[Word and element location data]
------------------------

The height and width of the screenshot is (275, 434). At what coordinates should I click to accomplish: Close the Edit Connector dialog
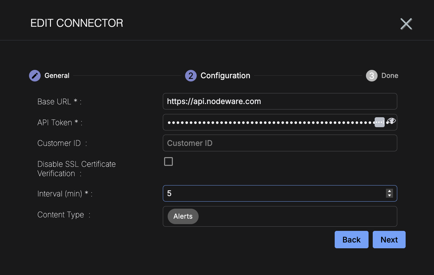coord(406,24)
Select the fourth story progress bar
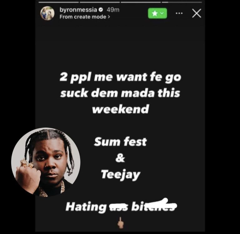 pos(182,2)
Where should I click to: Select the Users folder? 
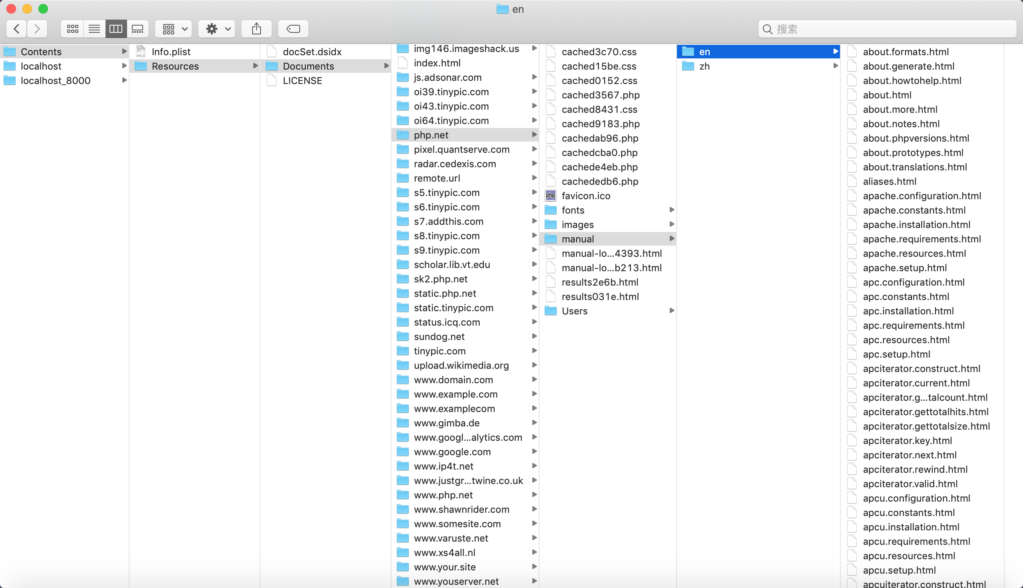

------------------------

## EXERCISE BRIEF
Lay out the rows as a JSON list of strings, one string per line with blank lines dropped, and leave the pictures out.

## OUTPUT
[
  "The height and width of the screenshot is (275, 434). At what coordinates should I click to accomplish: Close the Edit Connector dialog",
  "coord(406,24)",
  "Select the fourth story progress bar",
  " pos(182,2)",
  "Where should I click to: Select the Users folder? "
]